In fact, Baker tells of a huge artistic talent pool among BC Transit drivers: one of the members of Cookeilidh drives, as well as Joyce “the Voice,” lead singer of The Soul Shakers. Plus there are potters, painters, dancers, athletes, PhDs. With over 500 bus drivers across the Victoria system, “If there’s a life circumstance or skill set you can imagine,” Baker says, “there’s a driver who has that.” And artistic bus driver talent isn’t the only hidden surprise Baker reveals. “This key,” she says holding up a small silver object as if it was one of Tolkien’s rings of power, “opens bathrooms all across the city.”
As I prepare to get off, I ask if the Victoria tradition of riders saying “thank you” as they disembark matters to drivers. “A little kindness goes a long way,” she affirms. “Therefore it’s incumbent on me to initiate that. I want to be a little bit of light for everyone who walks by me.” With a clear sense of service to the “public” that makes up public transit, Baker philosophically observes: “This job gives you a more realistic view of who makes up your community. In so many professions, you experience a smaller segment, a skewed vision of who makes up the city. This job makes me realize that we’re all just people trying to get somewhere.”

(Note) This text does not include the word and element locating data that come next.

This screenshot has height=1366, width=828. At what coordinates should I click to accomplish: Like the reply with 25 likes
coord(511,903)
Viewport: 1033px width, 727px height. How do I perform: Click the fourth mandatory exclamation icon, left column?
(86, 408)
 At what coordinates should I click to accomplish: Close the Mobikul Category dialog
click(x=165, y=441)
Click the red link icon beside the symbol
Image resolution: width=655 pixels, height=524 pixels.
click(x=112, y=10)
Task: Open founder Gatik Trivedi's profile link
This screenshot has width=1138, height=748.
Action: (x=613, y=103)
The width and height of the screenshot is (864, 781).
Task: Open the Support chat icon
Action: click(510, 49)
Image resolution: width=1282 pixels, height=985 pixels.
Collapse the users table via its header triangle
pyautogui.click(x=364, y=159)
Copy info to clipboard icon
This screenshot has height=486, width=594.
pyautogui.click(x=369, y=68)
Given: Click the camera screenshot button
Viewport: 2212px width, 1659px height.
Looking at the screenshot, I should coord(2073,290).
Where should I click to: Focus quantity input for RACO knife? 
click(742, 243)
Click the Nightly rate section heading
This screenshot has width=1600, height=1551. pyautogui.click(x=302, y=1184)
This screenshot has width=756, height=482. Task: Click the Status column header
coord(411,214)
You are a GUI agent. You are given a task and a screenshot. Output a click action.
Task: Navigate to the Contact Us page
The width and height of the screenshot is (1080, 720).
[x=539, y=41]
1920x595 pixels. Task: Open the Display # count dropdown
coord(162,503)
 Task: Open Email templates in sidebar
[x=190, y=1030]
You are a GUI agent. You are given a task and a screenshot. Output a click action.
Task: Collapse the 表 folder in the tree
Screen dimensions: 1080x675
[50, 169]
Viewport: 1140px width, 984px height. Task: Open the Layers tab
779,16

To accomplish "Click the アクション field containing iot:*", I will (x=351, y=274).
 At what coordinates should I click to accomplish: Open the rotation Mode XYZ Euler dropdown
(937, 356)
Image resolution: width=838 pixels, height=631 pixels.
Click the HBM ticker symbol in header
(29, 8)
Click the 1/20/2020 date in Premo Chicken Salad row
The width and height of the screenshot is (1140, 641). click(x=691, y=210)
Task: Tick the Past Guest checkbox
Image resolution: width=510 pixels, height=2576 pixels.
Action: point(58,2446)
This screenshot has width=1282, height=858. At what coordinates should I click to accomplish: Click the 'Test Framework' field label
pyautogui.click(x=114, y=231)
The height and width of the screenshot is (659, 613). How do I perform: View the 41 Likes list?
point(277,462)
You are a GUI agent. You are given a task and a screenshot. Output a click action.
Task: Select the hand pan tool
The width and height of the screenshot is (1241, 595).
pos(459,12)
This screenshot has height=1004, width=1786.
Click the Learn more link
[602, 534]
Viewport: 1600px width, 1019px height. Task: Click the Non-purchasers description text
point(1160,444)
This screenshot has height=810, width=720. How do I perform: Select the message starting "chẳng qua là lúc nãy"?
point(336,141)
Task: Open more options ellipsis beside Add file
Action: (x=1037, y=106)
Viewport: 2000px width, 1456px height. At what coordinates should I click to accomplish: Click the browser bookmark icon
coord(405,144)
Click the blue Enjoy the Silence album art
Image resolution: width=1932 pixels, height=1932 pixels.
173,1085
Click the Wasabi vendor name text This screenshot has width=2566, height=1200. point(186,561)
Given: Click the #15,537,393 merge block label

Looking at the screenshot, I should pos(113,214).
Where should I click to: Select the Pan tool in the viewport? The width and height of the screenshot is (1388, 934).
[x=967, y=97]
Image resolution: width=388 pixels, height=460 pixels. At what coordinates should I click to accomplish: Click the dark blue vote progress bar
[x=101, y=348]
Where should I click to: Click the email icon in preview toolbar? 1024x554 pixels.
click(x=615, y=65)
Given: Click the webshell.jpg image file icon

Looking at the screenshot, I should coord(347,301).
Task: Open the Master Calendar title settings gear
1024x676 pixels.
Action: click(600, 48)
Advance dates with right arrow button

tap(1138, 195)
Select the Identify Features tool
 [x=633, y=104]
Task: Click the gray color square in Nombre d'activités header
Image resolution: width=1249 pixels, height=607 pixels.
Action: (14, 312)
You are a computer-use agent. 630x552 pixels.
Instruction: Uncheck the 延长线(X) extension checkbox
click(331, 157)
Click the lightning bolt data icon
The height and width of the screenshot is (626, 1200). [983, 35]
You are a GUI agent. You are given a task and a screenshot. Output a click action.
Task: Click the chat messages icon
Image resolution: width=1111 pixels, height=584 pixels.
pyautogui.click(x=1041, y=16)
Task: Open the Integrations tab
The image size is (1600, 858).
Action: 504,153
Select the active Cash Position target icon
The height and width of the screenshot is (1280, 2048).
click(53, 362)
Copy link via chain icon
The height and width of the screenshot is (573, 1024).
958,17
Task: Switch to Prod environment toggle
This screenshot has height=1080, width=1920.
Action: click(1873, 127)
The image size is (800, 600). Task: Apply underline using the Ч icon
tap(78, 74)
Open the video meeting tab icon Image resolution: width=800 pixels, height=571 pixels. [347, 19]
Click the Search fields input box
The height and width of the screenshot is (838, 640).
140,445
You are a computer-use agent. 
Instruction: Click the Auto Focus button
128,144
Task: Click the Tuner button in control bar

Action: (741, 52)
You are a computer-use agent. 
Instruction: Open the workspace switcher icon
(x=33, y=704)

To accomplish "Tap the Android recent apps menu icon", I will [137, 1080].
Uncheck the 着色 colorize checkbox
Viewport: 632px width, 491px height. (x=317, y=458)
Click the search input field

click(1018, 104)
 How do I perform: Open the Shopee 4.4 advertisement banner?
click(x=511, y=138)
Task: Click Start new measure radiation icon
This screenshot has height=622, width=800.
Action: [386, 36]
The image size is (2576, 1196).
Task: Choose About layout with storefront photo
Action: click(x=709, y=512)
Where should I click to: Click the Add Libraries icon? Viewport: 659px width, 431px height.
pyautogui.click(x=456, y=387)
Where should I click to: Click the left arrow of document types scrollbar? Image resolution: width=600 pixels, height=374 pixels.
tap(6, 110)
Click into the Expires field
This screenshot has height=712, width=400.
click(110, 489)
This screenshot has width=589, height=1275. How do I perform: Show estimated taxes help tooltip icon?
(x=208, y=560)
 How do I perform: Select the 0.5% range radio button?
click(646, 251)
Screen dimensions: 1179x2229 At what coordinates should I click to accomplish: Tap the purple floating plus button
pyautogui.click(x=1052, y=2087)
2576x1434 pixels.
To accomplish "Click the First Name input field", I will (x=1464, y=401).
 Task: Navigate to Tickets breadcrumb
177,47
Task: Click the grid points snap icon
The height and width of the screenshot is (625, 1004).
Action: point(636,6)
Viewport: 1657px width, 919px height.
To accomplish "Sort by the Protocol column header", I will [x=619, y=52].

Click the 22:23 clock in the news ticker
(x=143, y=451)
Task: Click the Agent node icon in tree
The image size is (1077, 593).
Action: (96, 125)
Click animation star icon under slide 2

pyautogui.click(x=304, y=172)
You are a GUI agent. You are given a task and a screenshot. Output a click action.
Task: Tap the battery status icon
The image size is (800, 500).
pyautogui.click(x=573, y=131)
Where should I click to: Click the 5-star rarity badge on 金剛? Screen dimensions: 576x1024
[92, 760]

“I’m not a counsellor, parole officer, police officer or therapist,” she says. “I’m just a bus driver.” As it turns out, that’s a lot more than I think many of us expect or appreciate.
Without a driver's licence, writer, editor, pedestrian, cyclist and transit rider Amy Reiswig figures that, by now, bus drivers have driven her the equivalent of at least a few times around the globe.